• [Source records]:
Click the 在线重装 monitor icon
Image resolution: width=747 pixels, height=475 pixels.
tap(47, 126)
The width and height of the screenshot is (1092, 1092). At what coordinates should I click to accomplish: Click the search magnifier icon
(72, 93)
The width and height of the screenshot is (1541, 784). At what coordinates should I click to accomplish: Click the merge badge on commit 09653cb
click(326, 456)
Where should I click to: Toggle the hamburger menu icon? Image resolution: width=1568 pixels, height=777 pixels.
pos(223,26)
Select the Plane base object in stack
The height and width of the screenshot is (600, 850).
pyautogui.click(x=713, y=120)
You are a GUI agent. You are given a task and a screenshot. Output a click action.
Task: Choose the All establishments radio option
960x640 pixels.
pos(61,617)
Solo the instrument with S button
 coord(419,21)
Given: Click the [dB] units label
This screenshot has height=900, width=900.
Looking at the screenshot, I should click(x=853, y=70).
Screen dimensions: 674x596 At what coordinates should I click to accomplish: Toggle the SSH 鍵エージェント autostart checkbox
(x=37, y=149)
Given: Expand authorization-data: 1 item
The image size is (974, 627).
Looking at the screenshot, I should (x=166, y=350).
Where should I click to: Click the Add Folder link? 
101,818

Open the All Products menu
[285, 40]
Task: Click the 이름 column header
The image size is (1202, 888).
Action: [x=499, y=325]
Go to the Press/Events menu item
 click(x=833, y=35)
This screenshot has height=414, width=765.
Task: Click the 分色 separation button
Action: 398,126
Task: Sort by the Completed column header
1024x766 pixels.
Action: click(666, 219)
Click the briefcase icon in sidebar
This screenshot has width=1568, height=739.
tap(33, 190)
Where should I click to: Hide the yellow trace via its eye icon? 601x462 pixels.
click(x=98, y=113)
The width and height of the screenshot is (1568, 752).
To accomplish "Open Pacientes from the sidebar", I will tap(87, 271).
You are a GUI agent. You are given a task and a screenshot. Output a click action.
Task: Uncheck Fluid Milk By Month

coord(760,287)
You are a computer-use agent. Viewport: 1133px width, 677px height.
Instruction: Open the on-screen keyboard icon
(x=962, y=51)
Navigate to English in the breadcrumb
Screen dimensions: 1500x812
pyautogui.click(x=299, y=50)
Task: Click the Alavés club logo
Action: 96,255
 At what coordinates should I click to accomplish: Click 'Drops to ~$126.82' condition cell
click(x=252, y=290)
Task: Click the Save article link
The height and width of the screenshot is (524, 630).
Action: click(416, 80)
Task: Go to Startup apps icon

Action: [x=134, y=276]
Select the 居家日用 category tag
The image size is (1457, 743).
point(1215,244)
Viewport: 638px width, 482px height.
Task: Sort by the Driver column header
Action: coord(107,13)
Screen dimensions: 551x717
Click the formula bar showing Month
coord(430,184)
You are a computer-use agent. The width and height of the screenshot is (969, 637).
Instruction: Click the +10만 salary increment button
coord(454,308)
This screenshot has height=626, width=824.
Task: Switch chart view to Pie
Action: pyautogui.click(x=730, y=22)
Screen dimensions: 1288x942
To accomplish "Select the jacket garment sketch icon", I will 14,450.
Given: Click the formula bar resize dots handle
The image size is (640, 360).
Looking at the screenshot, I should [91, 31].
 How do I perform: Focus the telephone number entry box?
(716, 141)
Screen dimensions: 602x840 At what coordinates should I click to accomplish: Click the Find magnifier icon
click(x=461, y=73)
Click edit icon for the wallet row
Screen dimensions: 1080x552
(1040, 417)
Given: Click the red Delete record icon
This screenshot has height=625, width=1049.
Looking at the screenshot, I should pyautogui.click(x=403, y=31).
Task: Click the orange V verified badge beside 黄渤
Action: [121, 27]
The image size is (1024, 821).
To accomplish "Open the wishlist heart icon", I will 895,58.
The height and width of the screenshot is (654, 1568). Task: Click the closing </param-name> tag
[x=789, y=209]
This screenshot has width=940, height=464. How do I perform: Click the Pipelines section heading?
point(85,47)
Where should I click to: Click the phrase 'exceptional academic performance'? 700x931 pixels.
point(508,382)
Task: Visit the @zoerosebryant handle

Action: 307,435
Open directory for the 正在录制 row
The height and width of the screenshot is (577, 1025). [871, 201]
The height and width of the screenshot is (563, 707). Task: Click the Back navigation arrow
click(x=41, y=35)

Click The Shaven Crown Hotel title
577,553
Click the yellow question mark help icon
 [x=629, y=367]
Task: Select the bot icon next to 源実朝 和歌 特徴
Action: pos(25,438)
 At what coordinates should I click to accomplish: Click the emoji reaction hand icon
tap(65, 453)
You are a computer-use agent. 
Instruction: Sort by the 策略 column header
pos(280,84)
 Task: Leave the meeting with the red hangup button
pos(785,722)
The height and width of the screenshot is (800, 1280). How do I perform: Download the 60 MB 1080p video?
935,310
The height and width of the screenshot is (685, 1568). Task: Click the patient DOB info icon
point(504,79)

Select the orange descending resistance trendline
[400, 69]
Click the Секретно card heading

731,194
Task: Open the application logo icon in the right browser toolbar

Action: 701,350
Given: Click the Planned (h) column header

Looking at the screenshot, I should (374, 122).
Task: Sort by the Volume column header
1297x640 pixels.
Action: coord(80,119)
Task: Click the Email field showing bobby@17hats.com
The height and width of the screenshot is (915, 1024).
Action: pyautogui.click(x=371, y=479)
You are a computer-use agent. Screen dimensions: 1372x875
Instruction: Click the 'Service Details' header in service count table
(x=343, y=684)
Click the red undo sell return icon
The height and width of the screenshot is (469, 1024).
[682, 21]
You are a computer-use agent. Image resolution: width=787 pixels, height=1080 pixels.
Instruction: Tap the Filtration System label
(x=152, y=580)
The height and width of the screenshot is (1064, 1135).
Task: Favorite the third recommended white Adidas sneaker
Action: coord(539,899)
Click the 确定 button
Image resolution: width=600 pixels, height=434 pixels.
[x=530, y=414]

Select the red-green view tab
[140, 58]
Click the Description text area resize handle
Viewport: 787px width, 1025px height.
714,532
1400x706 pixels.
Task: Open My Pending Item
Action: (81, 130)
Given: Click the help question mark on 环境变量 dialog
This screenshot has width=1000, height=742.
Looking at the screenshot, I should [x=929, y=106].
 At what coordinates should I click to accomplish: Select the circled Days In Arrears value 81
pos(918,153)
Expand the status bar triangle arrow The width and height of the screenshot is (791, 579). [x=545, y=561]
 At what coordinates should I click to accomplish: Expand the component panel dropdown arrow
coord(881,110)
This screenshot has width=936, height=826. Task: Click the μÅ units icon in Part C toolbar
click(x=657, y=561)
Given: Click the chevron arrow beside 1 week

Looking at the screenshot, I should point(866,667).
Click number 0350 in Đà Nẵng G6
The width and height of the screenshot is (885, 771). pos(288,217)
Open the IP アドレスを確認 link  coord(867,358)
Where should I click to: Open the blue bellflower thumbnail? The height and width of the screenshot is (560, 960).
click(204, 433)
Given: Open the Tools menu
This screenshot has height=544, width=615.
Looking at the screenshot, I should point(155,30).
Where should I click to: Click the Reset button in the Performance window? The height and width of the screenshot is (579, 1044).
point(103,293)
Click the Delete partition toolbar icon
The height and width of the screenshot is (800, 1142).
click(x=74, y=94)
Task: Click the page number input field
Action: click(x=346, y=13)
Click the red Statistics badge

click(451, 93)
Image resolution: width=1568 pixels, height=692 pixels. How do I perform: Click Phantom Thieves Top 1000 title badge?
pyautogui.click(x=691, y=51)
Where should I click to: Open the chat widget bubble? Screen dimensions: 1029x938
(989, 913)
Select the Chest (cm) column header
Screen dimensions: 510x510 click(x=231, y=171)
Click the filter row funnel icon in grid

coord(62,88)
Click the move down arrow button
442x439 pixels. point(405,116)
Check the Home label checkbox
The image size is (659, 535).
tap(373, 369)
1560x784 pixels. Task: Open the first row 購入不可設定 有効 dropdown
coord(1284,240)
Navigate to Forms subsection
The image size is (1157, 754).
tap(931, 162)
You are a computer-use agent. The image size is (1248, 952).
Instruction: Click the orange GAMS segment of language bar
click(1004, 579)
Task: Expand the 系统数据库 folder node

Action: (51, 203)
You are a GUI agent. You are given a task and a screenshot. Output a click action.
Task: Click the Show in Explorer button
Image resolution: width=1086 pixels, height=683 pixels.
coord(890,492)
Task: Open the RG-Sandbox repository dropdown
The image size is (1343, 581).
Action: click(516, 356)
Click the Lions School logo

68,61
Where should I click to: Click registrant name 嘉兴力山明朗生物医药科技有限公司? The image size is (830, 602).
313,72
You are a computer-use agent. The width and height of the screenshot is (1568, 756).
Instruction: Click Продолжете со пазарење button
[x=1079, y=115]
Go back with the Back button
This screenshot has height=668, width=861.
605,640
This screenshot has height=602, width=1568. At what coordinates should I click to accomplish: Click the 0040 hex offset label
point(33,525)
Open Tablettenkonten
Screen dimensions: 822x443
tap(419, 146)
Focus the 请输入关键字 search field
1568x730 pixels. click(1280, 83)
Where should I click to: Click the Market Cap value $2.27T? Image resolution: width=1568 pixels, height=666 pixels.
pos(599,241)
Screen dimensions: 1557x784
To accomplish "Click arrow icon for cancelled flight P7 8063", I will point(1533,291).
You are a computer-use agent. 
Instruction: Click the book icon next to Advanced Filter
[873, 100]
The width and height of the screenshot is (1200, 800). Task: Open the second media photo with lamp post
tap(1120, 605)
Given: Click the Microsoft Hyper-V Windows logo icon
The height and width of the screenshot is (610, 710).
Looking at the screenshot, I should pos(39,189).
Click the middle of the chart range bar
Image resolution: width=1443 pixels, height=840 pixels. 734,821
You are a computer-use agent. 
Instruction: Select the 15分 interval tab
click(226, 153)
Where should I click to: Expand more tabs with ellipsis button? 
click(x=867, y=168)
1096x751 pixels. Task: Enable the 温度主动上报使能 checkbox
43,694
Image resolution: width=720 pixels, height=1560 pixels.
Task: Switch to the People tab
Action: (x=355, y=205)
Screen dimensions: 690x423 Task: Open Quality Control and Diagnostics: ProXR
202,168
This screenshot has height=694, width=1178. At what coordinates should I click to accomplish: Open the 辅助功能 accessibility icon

• [Problem to work on]: Repeat only the lines starting at the one that contains "Task: Click the Show in Explorer button" and ending at the last line above, exactly as written.

• [Solution to this problem]:
Task: Click the Show in Explorer button
Image resolution: width=1086 pixels, height=683 pixels.
coord(890,492)
Task: Open the RG-Sandbox repository dropdown
The image size is (1343, 581).
Action: click(516, 356)
Click the Lions School logo

68,61
Where should I click to: Click registrant name 嘉兴力山明朗生物医药科技有限公司? The image size is (830, 602).
313,72
You are a computer-use agent. The width and height of the screenshot is (1568, 756).
Instruction: Click Продолжете со пазарење button
[x=1079, y=115]
Go back with the Back button
This screenshot has height=668, width=861.
605,640
This screenshot has height=602, width=1568. At what coordinates should I click to accomplish: Click the 0040 hex offset label
point(33,525)
Open Tablettenkonten
Screen dimensions: 822x443
tap(419, 146)
Focus the 请输入关键字 search field
1568x730 pixels. click(1280, 83)
Where should I click to: Click the Market Cap value $2.27T? Image resolution: width=1568 pixels, height=666 pixels.
pos(599,241)
Screen dimensions: 1557x784
To accomplish "Click arrow icon for cancelled flight P7 8063", I will point(1533,291).
You are a computer-use agent. 
Instruction: Click the book icon next to Advanced Filter
[873, 100]
The width and height of the screenshot is (1200, 800). Task: Open the second media photo with lamp post
tap(1120, 605)
Given: Click the Microsoft Hyper-V Windows logo icon
The height and width of the screenshot is (610, 710).
Looking at the screenshot, I should pos(39,189).
Click the middle of the chart range bar
Image resolution: width=1443 pixels, height=840 pixels. 734,821
You are a computer-use agent. 
Instruction: Select the 15分 interval tab
click(226, 153)
Where should I click to: Expand more tabs with ellipsis button? 
click(x=867, y=168)
1096x751 pixels. Task: Enable the 温度主动上报使能 checkbox
43,694
Image resolution: width=720 pixels, height=1560 pixels.
Task: Switch to the People tab
Action: (x=355, y=205)
Screen dimensions: 690x423 Task: Open Quality Control and Diagnostics: ProXR
202,168
This screenshot has height=694, width=1178. At what coordinates should I click to accomplish: Open the 辅助功能 accessibility icon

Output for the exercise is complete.